Functions like mask() perform pattern-based substitutions that change string lengths, and sha1() or sha2() produce long hexadecimal strings of varying lengths (depending on hash size), which may not match requirements for fixed-length masking.
Therefore, the correct choice for fixed-length, deterministic pseudonymization of email addresses is hash(email), as it maintains analytical usability while anonymizing sensitive data.
A query is taking too long to run. After investigating the Spark UI, the data engineer discovered a significant amount of disk spill. The compute instance being used has a core-to-memory ratio of 1:2.
What are the two steps the data engineer should take to minimize spillage? (Choose 2 answers)
- A . Choose a compute instance with a higher core-to-memory ratio.
- B . Choose a compute instance with more disk space.
- C . Increase spark.sql.files.maxPartitionBytes.
- D . Reduce spark.sql.files.maxPartitionBytes.

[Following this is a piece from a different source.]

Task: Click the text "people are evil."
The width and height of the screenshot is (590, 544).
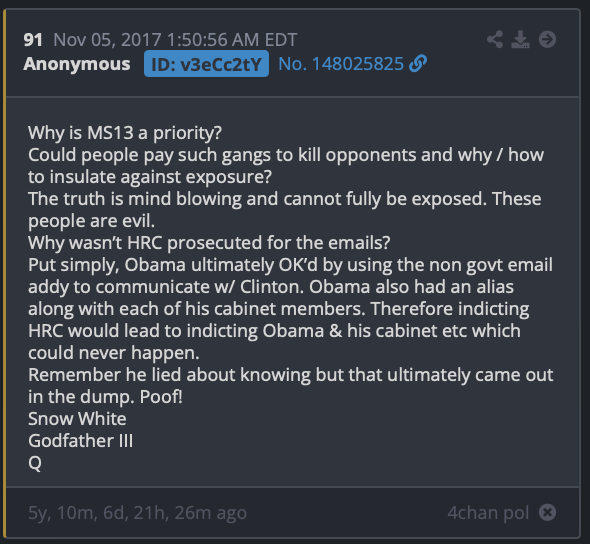Action: [x=91, y=221]
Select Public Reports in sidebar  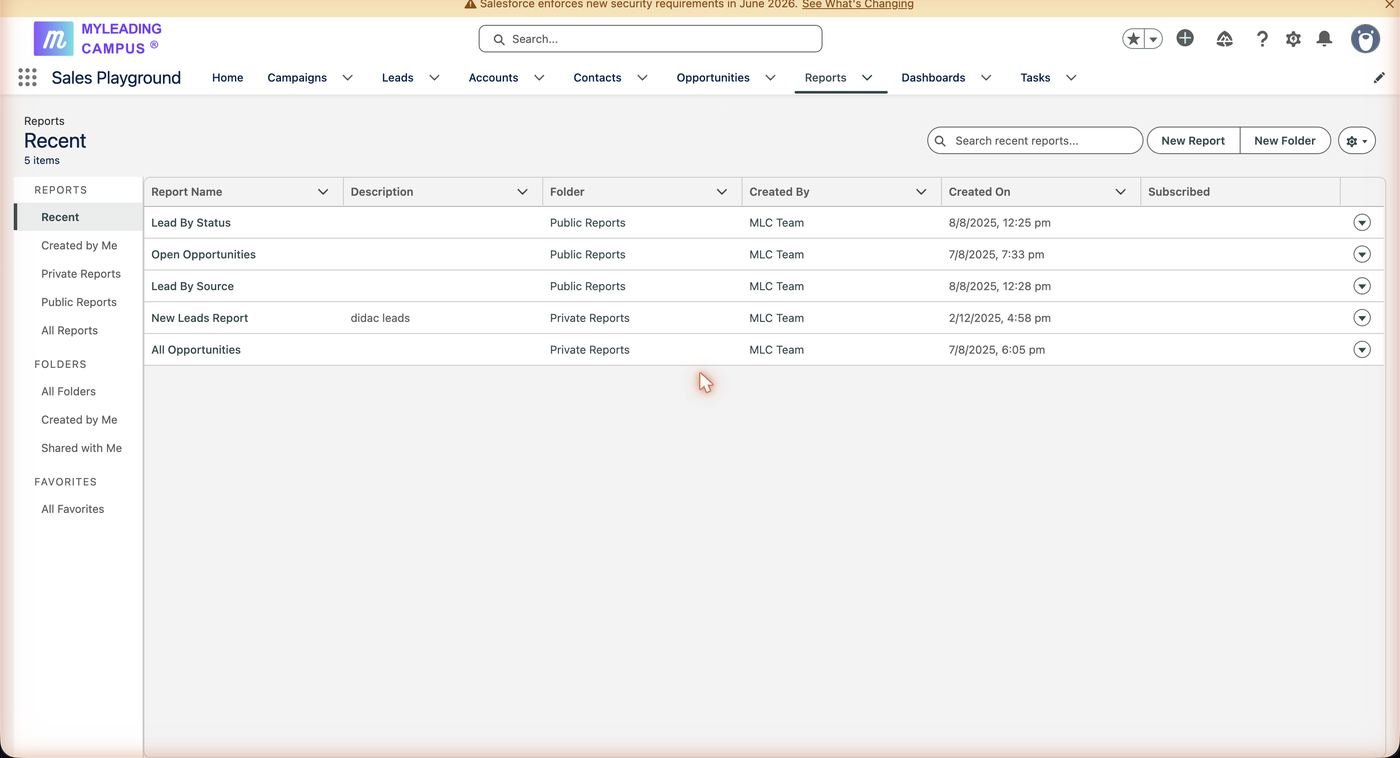pos(79,302)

- E . Choose a compute instance with more network bandwidth.
A,D
Explanation:
Databricks recommends addressing disk spilling―which occurs when Spark tasks run out of memory―by increasing memory per core and controlling partition size. Selecting an instance type with a higher memory-to-core ratio (A) provides each task with more available RAM, directly reducing the chance of spilling to disk. Additionally, reducing spark.sql.files.maxPartitionBytes (D) creates smaller partitions, preventing any single task from holding too much data in memory. Increasing partition size (C) or disk capacity (B) does not solve memory bottlenecks, and bandwidth (E) affects network I/O, not spill behavior. Therefore, the correct actions are A and D.